En contraste, Deisy Osorio (Pacto Histórico) cuestionó de dónde se harán los recortes que está anunciando el Gobierno de De la Espriella, teniendo en cuenta que cerca del 90 % del presupuesto es inflexible.
Ante la solicitud de varios congresistas de que se radique la nueva versión del presupuesto antes del 30 de agosto, Miguel Gómez, ministro de Hacienda, informó que se radicará el 26 de agosto.
Así quedó la votación
- Comisión Cuarta de Cámara: 16 votos por el sí
- Comisión Cuarta de Senado: 10 votos por el sí y cuatro por el no
- Comisión Tercera de Cámara: 20 votos por el sí y cinco por el no
- Comisión Tercera de Senado: 10 votos por el sí
“Es una chambonada”: minhacienda
Gómez empezó su discurso pidiéndole a las comisiones económicas del Congreso que “se ponga en sus zapatos”: “Llego al Ministerio de Hacienda en la peor crisis económica que recuerde la historia de Colombia.

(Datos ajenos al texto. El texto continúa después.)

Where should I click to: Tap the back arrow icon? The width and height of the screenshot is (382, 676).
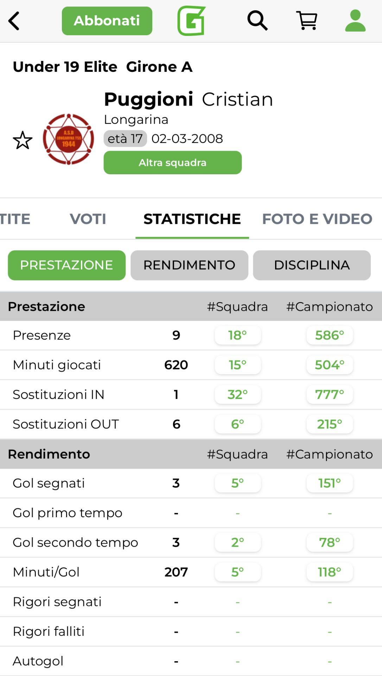coord(14,21)
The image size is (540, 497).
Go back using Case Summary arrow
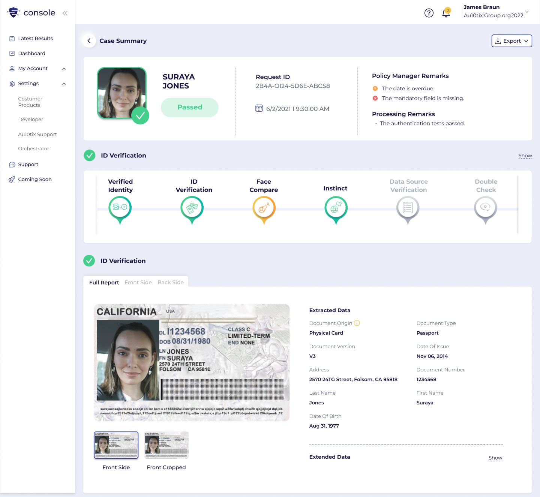pyautogui.click(x=89, y=41)
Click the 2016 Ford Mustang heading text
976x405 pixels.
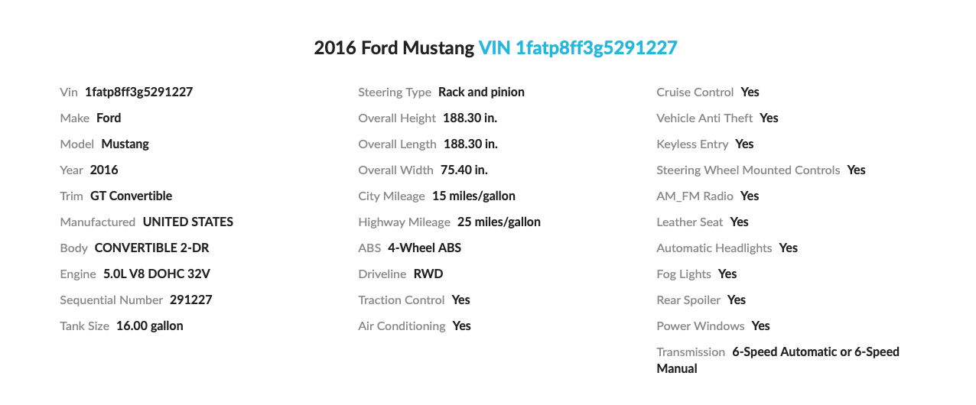(x=393, y=48)
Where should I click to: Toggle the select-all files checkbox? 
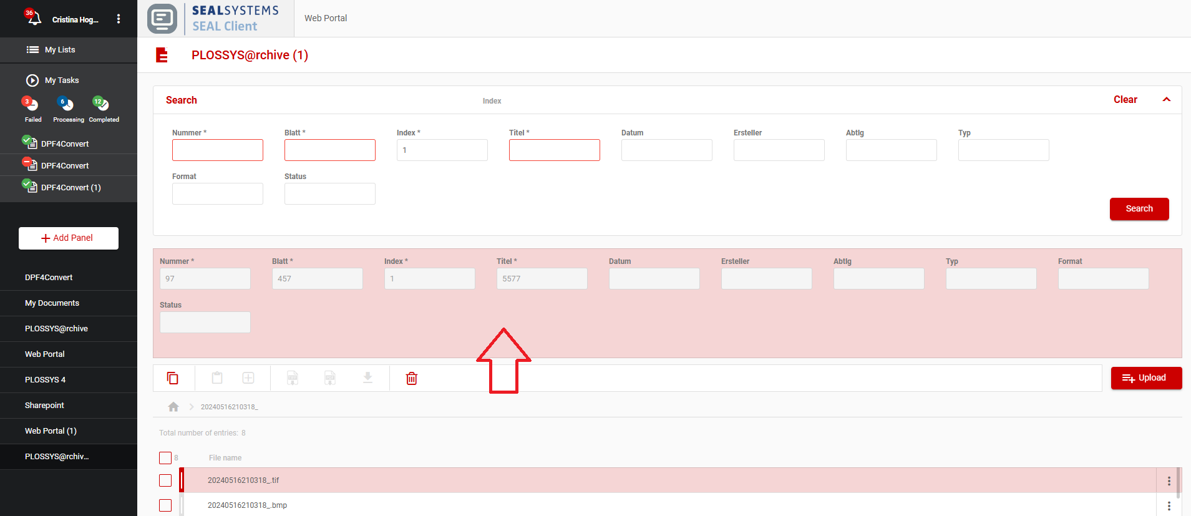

Me posesiono y a los 30 minutos de estar en mi despacho hay un temblor y empiezan a sonar los teléfonos para recordarme que cualquier problema que hay en Colombia es un problema del Ministerio de Hacienda”.
Gómez aseguró que pese a las “gravísimas condiciones fiscales heredadas”, es necesario destinar recursos para atender a las víctimas. De ahí que anunció una serie de medidas para atender la emergencia.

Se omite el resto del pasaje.